Dead men tell no tales, but dead girls get their tales told for them, get them spun into webs to frame their eardrums so the only thing they can listen to is the faint memory of a trial that never seems to end.
Dead men tell no tales and dead girls never get to tell theirs. It’s only scribbled along their vertebrae, along their throats, along the bruises and scars they photograph and make famous, make celebrities out of wounds that scream.
They say “the death of a beautiful woman is, unquestionably, the most poetical topic in the world” so tell me this isn’t poetic. Tell me it’s sad and tragic and make sure to mention how many canons are firing off in your brain as you look at her. And her and her, as their faces hang on walls, the mugshots of martyrs.
How can i keep writing love poems, romanticizing my own pain and apathy, romanticizing the numb and unfeeling part of me, all the odes to the parts of me that I hate the most. When I know I won’t be worth even a flicker of a memory when I’m six feet under. Make the pages soft, smell like roses, make them everything i couldn’t be, and maybe I’ll accept the poetic justice in becoming someone else’s muse. An unwilling sacrifice to be packed away with all of my own.
Oh let me feel for once, like i was important. Let young girls read about my disappearance, my stumble off the edge of earth, which was eventually my savior. Between the words of my memoir, an invisible ink is left over for them to write their own.

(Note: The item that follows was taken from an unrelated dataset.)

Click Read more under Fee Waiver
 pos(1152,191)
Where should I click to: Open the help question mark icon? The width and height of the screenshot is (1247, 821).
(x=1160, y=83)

My demons yell at me every night, and i listen with plugged ears but the words always find a way in. New voices to stamp onto the back of my brain, new risks and new precautions. New knives to hide under my pillow and between my knuckles.
I’ll cry before i go to bed, let it slip before the next day, before the next report, before the next girl gets found. Make room for her in my psyche. I’d take her place if i could.